By Robson Sharuko
The Warriors might have been barred from the 2018 FIFA World Cup qualifiers, but the greatest Warrior of all-time has been roped into the global show as part of a package of the television broadcast being beamed into millions of African homes, offices and bars.
The 2018 FIFA World Cup is special, in terms of its African connection, because it celebrates the 40th anniversary of the first victory by a country from this continent at this global football showcase when Tunisia thrashed Mexico 3-1 in Argentina in 1978.
The special nature of that landmark victory, in Lionel Messi’s hometown of Rosario, was that it was masterminded by an African coach, Abdelmajid Chetali.
It helped bury the sins of the Democratic Republic of Congo, then known as Zaire, at the 1974 World Cup finals in Germany, where they were reduced into a punching bag by their rivals.
That Congolese side, which a few months earlier had beaten Zambia in a replayed final to be crowned African football champions, lost all their three matches at the 1974 World Cup finals.
They also failed to score a goal, slumped to an embarrassing 0-9 defeat at the hands of Yugoslavia, while conceding 14 goals in 270 minutes.
Forty years after an African coach celebrated the honour of being the first gaffer to guide a country from this continent to victory at the World Cup finals, another African mentor, Aliou Cisse, became the first coach to lead a nation from this continent to victory at the 2018 World Cup in Russia.
The Warriors are not part of the global football festival unfolding in Russia after they were barred from the qualifiers by FIFA as punishment for ZIFA’s failure to settle a $68 000 debt owed to Brazilian coach Valinhos who had guided the national team during the 2010 AFCON qualifiers.
Zimbabwe has never featured at the World Cup finals but the Warriors are not alone in that league as 134 FIFA members, which is 63.5 percent of the global football’s 211-strong membership, have so far tried, and failed, to make it to the global football showcase.

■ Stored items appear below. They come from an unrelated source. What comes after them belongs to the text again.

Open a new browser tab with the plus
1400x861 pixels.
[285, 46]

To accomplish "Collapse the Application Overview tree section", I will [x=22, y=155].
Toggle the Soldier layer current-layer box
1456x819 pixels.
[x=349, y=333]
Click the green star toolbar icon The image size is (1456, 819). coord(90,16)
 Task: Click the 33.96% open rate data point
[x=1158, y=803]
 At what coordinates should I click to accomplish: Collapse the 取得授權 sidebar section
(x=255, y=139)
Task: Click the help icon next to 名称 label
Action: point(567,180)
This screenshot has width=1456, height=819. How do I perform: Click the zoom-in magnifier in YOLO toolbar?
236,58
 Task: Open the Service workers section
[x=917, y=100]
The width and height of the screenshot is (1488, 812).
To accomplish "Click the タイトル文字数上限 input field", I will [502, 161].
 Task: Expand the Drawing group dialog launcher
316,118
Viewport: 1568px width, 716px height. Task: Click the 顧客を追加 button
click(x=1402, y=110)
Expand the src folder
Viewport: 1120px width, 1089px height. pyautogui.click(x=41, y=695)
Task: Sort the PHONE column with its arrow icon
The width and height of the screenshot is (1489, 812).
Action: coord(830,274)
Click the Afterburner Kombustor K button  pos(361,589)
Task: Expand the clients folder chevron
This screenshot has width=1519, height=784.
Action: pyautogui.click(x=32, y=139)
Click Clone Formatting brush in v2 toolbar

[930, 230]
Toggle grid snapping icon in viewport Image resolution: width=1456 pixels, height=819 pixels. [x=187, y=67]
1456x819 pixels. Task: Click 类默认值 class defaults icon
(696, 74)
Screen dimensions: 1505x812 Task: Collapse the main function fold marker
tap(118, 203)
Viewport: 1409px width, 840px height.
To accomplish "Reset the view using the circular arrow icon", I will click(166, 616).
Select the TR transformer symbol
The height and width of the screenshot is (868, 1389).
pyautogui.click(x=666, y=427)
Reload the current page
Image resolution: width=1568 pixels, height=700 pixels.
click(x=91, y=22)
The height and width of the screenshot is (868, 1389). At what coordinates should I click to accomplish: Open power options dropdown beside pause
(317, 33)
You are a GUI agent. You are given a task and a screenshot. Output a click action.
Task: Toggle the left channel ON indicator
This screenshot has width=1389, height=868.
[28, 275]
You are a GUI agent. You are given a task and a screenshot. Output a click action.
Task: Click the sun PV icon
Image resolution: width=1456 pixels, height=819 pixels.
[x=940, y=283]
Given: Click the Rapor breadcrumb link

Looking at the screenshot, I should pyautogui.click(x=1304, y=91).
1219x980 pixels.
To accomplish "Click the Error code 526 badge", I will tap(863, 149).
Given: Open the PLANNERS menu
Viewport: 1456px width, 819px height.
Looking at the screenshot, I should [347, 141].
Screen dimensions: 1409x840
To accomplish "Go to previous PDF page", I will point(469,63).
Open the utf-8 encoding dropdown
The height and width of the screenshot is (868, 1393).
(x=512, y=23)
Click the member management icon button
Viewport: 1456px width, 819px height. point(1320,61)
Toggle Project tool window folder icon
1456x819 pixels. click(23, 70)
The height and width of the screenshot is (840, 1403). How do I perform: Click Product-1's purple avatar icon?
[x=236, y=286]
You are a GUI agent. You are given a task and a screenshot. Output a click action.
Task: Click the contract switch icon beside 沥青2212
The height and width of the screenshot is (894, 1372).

Incredibly, 41 out of 54 African countries who are members of CAF, representing a 75.92 percent of the continent’s football membership, are yet to get their breakthrough by qualifying for the World Cup finals.
While the Warriors are watching from a distance, Peter Ndlovu, the greatest Warrior of them all, is featuring in the global showcase drama as one of the faces of one of the powerful sponsors who are bringing the action from Russia into African living rooms, offices and bars through live television transmission.
PPC, a leading supplier of cement and related products in Southern Africa, with interests in Zimbabwe, South Africa, Botswana, the DRC, Ethiopia and Rwanda, are one of the main sponsors bringing in live pictures, through the power of television, of events at the 2018 World Cup to the African audience.
The video, which comes as an advert, is a celebration of King Peter’s rise from humble surroundings in Makokoba in Bulawayo to become the first African football star to parade his skills in the English Premiership.
And it comes with a powerful message of motivation, for millions of kids on the continent, that they should never give up.
King Peter is featured as a father who takes his son on an annual journey, to where his story began before his rise to superstardom, when life was hard and all he could afford was just a plastic ball, living in a small house where the family car was an old and battered VW Beetle.
It starts with the roar of an elephant and then a message, “The Peter Ndlovu Story, the first African to play in the English Premiership” runs across the screen in salute of the greatest Warrior ever before the soundtrack is provided saying: “Every year, I take my son on a pilgrimage to where it all began,” King Peter says as he narrates his story.
“Looking back, it was tough (with the words being accompanied by a bare-footed boy playing with a plastic ball outside his family’s modest house).
“In Africa, we are built for strength, and that is why we trust PPC.”
King Peter is one of Africa’s finest footballers who never graced the World Cup finals during their careers in a list that also features former World Footballer of the Year, George Weah, who is now the President of Liberia.
Kalusha Bwalya, regarded by some as the greatest Southern African footballer of all-time, also never featured at the World Cup finals as his Zambian side, just like the Warriors, came close, yet very far, from the global showcase.
The Flying Elephant was part of the Dream Team that came within just winning their final qualifier against the Indomitable Lions of Cameroon to get a ticket to play at the 1994 World Cup but the West Africans triumphed 3-1 in their backyard in Yaounde.
King Peter inspired his Warriors to end two decades of waiting for a place at the Nations Cup finals when the national team, under the guidance of Sunday Chidzambwa, finally made it in 2003 with the forward providing the inspiration as the captain.
He also made history as the first Zimbabwean to score at the AFCON finals when he found the target in a 1-2 defeat in the Warriors first game at the continental football festival in Tunisia in 2004.